Share via


Enable S mode

This topic shows how to add S mode to a supported Windows desktop edition. The following information only applies to Windows 10, version 1803 or later.

Overview

Beginning with Windows 10, version 1803, you can enable S mode on supported editions. This is a change from previous versions of Windows where Windows 10 S was its own edition with its own base media. To enable S mode, you'll create an unattend file, and then use DISM to apply the unattend file to a mounted Windows image.

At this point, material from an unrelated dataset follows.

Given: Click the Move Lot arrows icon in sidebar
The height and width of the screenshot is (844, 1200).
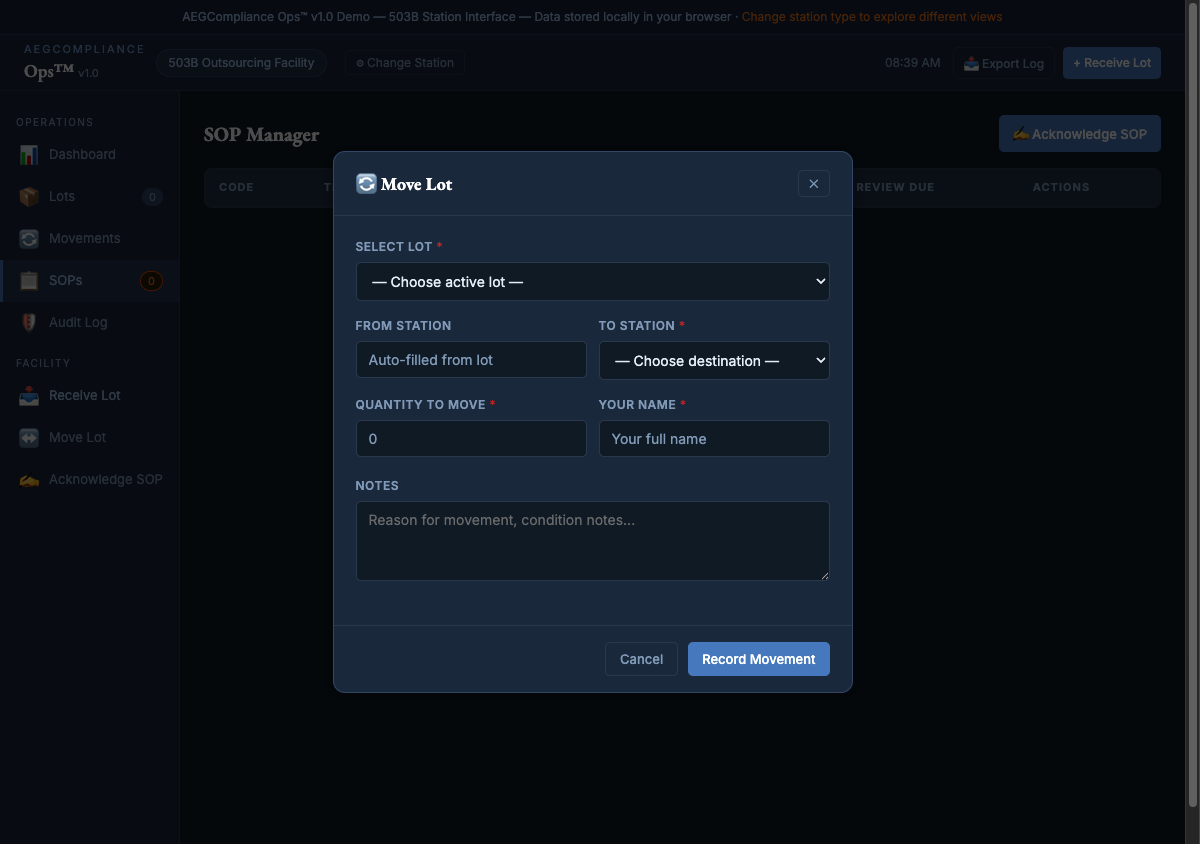Looking at the screenshot, I should pos(29,438).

We recommend enabling S mode and adding your manufacturing key at the same time. We show you how to do this in the S Mode deployment lab, as well as in the OEM deployment of Windows desktop editions lab.

Enable S Mode

To enable S mode in a Windows image, use an Unattend file that has a setting in Pass 2 - offlineServicing, and use DISM to apply it to our mounted Windows image.

  1. Mount your Windows image.

  2. Use Windows SIM to create or modify an unattend file.

  3. Add the amd64_Microsoft_Windows_CodeIntegrity component to Pass 2 offline Servicing.

  4. Set amd64_Microsoft_Windows_CodeIntegrity\SkuPolicyRequired to 1. The offline servicing pass in your unattend.xml file should look like this:

    <settings pass="offlineServicing">
    <component name="Microsoft-Windows-CodeIntegrity" 
                processorArchitecture="amd64" 
                publicKeyToken="31bf3856ad364e35" 
                language="neutral" 
                versionScope="nonSxS" 
                xmlns:wcm="http://schemas.microsoft.com/WMIConfig/2002/State" 
                xmlns:xsi="http://www.w3.org/2001/XMLSchema-instance">
        <SkuPolicyRequired>1</SkuPolicyRequired>
    </component>
    </settings>
    
  5. Save the answer file in the Windows\Panther folder of your mounted image as unattend.xml.

  6. Use DISM to apply the unattend file and enable S Mode:

    dism /image:C:\mount\windows /apply-unattend:C:\mount\windows\windows\panther\unattend.xml
    

    Note

    Only Pass 2 - offline Servicing is processed when an unattend file is applied with DISM.

S mode is now applied to the Windows image. When the PC boots, the Code Integrity policy will be enforced on your Windows installation. If you're going to boot the PC into Audit Mode, you'll have to enable manufacturing mode. Enable manufacturing mode describes how to do that.